• **阅读材料**:
+++++

LeetCode--No.973--K Closest Points to Origin

We have a list of points on the plane.  Find the K closest points to the origin (0, 0).

(Here, the distance between two points on a plane is the Euclidean distance.)

You may return the answer in any order.  The answer is guaranteed to be unique (except for the order that it is in.)

 

Example 1:

Input: points = [[1,3],[-2,2]], K = 1
Output: [[-2,2]]
Explanation: 
The distance between (1, 3) and the origin is sqrt(10).
The distance between (-2, 2) and the origin is sqrt(8).
Since sqrt(8) < sqrt(10), (-2, 2) is closer to the origin.
We only want the closest K = 1 points from the origin, so the answer is just [[-2,2]].

Example 2:

Input: points = [[3,3],[5,-1],[-2,4]], K = 2
Output: [[3,3],[-2,4]]
(The answer [[-2,4],[3,3]] would also be accepted.)

 

Note:

1. 1 <= K <= points.length <= 10000
2. -10000 < points[i][0] < 10000
3. -10000 < points[i][1] < 10000

知道PriorityQueue的存在，但是被我給忘了。抄的答案代碼。

+++++

• **可用数据**:
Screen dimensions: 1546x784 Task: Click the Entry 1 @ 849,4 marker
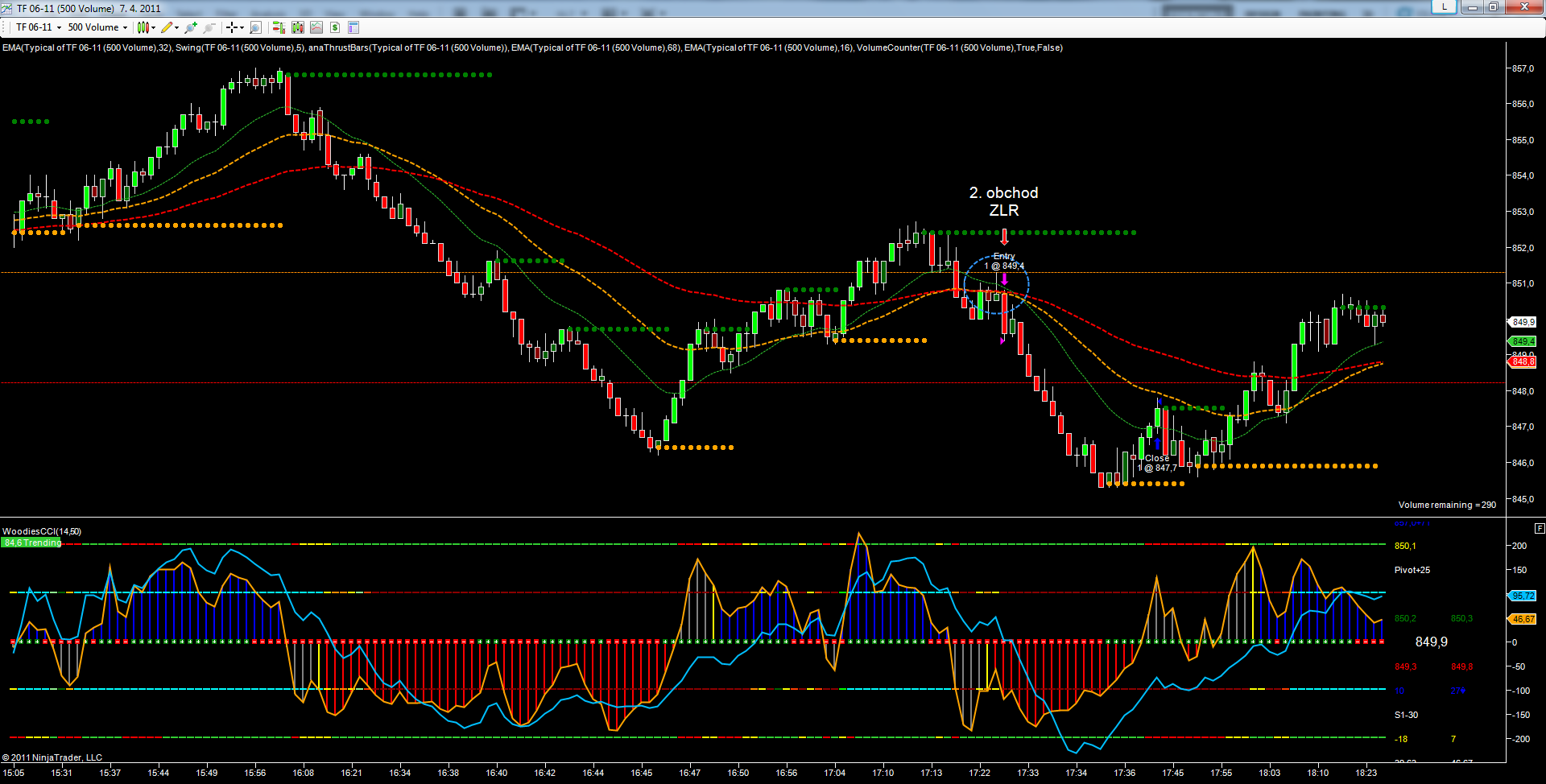tap(1004, 261)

+++++

• **任务要求**:
**a)** 根据阅读材料，判断下列陈述是否与其相符，逐项回答"是"或"否"，并原样引用起决定作用的原文。
(i) 返回的结果必须按与原点距离由近到远排列。
(ii) 两点之间的距离按欧几里得距离计算。
(iii) K 的取值可以大于点的总数。
**b)** 依据阅读材料中的示例 1，说明输出为何只有 [[-2,2]]。
**c)** 根据阅读材料，回答下列问题：
(i) 示例 2 中 K 的值是多少？
(ii) 点 (1, 3) 到原点的距离是多少？
(iii) 文末的中文附注提到，哪一种结构虽然知道其存在却被遗忘了？

• **各题解答**:
**a)**
(i) 否。"You may return the answer in any order."
(ii) 是。"the distance between two points on a plane is the Euclidean distance."
(iii) 否。"1 <= K <= points.length <= 10000"

**b)** 点 (-2, 2) 到原点的距离为 sqrt(8)，点 (1, 3) 到原点的距离为 sqrt(10)。由于 sqrt(8) < sqrt(10)，(-2, 2) 离原点更近。又因为 K = 1，只需返回最近的一个点，所以答案只有 [[-2,2]]。

**c)**
(i) 2
(ii) sqrt(10)
(iii) PriorityQueue